The inducible loss of FPN1 and ZIP13 results in drastically differential iron dyshomeostasis patterns

Now it becomes apparent that FPN1 and ZIP13 help remove the cytosolic iron via two parallel pathways: one directly outward cross the plasma membrane and the other entering the secretion pathway. We then tried to compare their functions in iron homeostasis. Individual germline mutants of both ZIP13 and FPN1 are associated with severe developmental abnormalities26,40. To bypass their early developmental problems and explore their individual functions post-development, we generated inducible knockout (iKO) of Fpn1 or Zip13 mice by injecting tamoxifen into corresponding pre-pubertal R26CreERT2; Fpn1 fl/fl (Fpn1-iKO) or R26CreERT2; Zip13 fl/fl (Zip13-iKO) mice. Two months after induction, Fpn1-iKO mice exhibited similar symptoms of skin relaxation and kyphosis, characteristic of Zip13-iKO mice (Fig. 6a). Masson staining revealed that the collagen contents in the skin of Fpn1-iKO and Zip13-iKO mice both noticeably decreased (Fig. 6b). When we extracted the collagen from the skin of these mice and analyzed it with LC-MS (Supplementary Fig. 9a), the hydroxylation levels of collagen were indeed markedly decreased in the skin of both Fpn1-iKO and Zip13-iKO mice (Fig. 6c, and Supplementary Fig. 9b). We speculated that the decrease of collagen synthesis in the skin of Fpn1-iKO mice might be secondary to systemic iron deficiency, that is, severe iron deficiency in the cytosol might cause a secondary iron shortage in the secretory compartments. To test this possibility, Fpn1-iKO mice were injected intraperitoneally with iron-dextran to increase the systemic iron content (Supplementary Fig. 9c). Amazingly, the collagen content in the skin significantly improved (Fig. 6d), in contrast to our rescue with iron-dextran in the Zip13-KO mice. These results corroborate the hypothesis that iron deficiency (in ER/Golgi) underlies the decrease of collagen synthesis in both Zip13-iKO and Fpn1-iKO mice.

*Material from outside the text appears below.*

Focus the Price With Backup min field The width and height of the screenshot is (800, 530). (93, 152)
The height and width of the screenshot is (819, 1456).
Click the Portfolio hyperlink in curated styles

Fig. 6: Inducible losses of FPN1 and ZIP13 resulted in strong and distinctive iron dyshomeostasis patterns.
figure 6

a Fpn1-iKO and Zip13-iKO mice displayed similar hunchback symptoms. b HE (left) and Masson (right, blue) staining of mouse skins. Scale bar, 200 μm. c Levels of collagen hydroxylation were measured by LC-MS. The ratios of collagen hydroxylation to nonhydroxylation relative to that of WT were shown. d Iron supplementation increased the collage thickness of the skin in Fpn1-iKO mice, but not in Zip13-iKO mice (blue). Scale bar, 200 μm. e Fpn1-iKO mice were pale and bloodless, but Zip13-iKO mice were not. f Levels of serum iron in WT, Fpn1-iKO, and Zip13-iKO mice (n = 8, biologically independent replicates). g Spleens of WT, Fpn1-iKO, and Zip13-iKO mice. h, Perls’ staining of some tissues in WT, Fpn1-iKO, and Zip13-iKO mice. Intestine, heart, liver, and kidney: brown; Spleen: blue. Scale bar, 200 μm. Each experiment was repeated independently at least three times with similar results (bh). Data are mean ± SD. Statistical analysis was performed using two-tailed student’s t-test (f). Source data are provided as a Source Data file.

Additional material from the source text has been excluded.